Etwas festes Paraffin wird in eine Metallschale gegeben und diese mit der Bunsenflamme erhitzt, bis sich das Fett spontan von selbst entzündet. Die Bunsenflamme wird entfernt. Versucht man, den Brandherd durch Besprühen mit Wasser aus einer Spritzflasche zu löschen, so gibt es eine heftige Stichflamme.

Lernziel:

Das Wasser sinkt wie bei dem Versuch mit dem brennenden Toluol in das Öl ein, siedet dort wegen der hohen Temperatur jedoch schlagartig auf und verspritzt das Öl, welches nunmehr in der fein verteilten Form rasant verbrennt.

Hinweise:

  • VORSICHT: Der Versuch ist gefährlich! Die richtige Menge an einzusetzendem Fett muß ausprobiert werden. Bei zu großer Menge wird die Stichflamme so groß, dass sie in den Abzugschacht hineinschlägt!
  • Im Freien kann man demgegenüber den Versuch spektakulär vergrößern. Ein Beispiel kann man in einem Video der Uni Bonn sehen. Das Wasser muss dann natürlich aus einem genügenden Sicherheitsabstand zugegeben werden, z.B. durch ein Rohr.
  • Um den Alltagsbezug z.B. für Schüler zu erhöhen, kann man statt des Paraffins auch Bratfett nehmen.
  • Durch die Kühlung des Brandherdes mit dem schliesslich überschüssigen Wasser verlischt die Flamme hier nach kurzer Zeit.
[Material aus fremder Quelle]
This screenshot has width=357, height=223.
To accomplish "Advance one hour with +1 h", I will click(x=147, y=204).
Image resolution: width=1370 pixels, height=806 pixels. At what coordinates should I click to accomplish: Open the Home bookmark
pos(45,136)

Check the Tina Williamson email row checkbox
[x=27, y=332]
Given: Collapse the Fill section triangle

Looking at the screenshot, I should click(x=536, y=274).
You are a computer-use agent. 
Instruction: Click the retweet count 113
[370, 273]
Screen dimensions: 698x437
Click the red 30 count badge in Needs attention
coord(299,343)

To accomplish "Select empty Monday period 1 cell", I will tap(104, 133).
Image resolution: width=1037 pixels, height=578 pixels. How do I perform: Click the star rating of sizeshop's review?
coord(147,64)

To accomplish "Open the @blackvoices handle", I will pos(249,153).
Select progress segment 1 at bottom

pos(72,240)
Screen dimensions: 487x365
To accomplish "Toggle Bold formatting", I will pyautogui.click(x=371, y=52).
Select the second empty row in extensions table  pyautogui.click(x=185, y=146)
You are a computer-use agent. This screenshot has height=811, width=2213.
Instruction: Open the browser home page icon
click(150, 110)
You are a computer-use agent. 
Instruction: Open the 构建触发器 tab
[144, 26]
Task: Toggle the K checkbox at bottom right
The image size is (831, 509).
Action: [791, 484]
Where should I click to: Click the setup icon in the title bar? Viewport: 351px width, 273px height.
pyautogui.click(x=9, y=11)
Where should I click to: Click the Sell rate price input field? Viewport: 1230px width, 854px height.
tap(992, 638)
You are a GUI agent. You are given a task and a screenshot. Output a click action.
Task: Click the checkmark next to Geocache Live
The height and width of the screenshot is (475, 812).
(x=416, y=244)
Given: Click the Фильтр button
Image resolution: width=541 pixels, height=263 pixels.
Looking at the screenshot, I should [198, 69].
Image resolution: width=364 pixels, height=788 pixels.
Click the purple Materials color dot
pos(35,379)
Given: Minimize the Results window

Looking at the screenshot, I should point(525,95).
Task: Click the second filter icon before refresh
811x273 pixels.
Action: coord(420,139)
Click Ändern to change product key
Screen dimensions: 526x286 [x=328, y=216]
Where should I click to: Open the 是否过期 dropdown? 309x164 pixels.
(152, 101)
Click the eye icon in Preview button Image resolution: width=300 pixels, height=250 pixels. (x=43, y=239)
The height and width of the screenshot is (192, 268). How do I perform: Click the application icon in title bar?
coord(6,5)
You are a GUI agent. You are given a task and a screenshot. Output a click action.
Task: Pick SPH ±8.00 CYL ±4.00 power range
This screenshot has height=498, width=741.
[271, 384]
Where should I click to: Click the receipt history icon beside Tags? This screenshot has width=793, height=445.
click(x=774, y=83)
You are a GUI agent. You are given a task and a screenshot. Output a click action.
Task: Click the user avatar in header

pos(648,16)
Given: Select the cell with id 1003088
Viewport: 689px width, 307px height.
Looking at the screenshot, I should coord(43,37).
Bei einem "richtigen" Ölbad oder einer Friteuse würde das sicher nicht passieren, weil hier umgekehrt das Öl im Überschuss vorliegt.
  • Bevor der Löschversuch mit Wasser unternommen wird, kann man vorteilhaft durch temporäres Abdecken die Rückzündungsgefahr demonstrieren.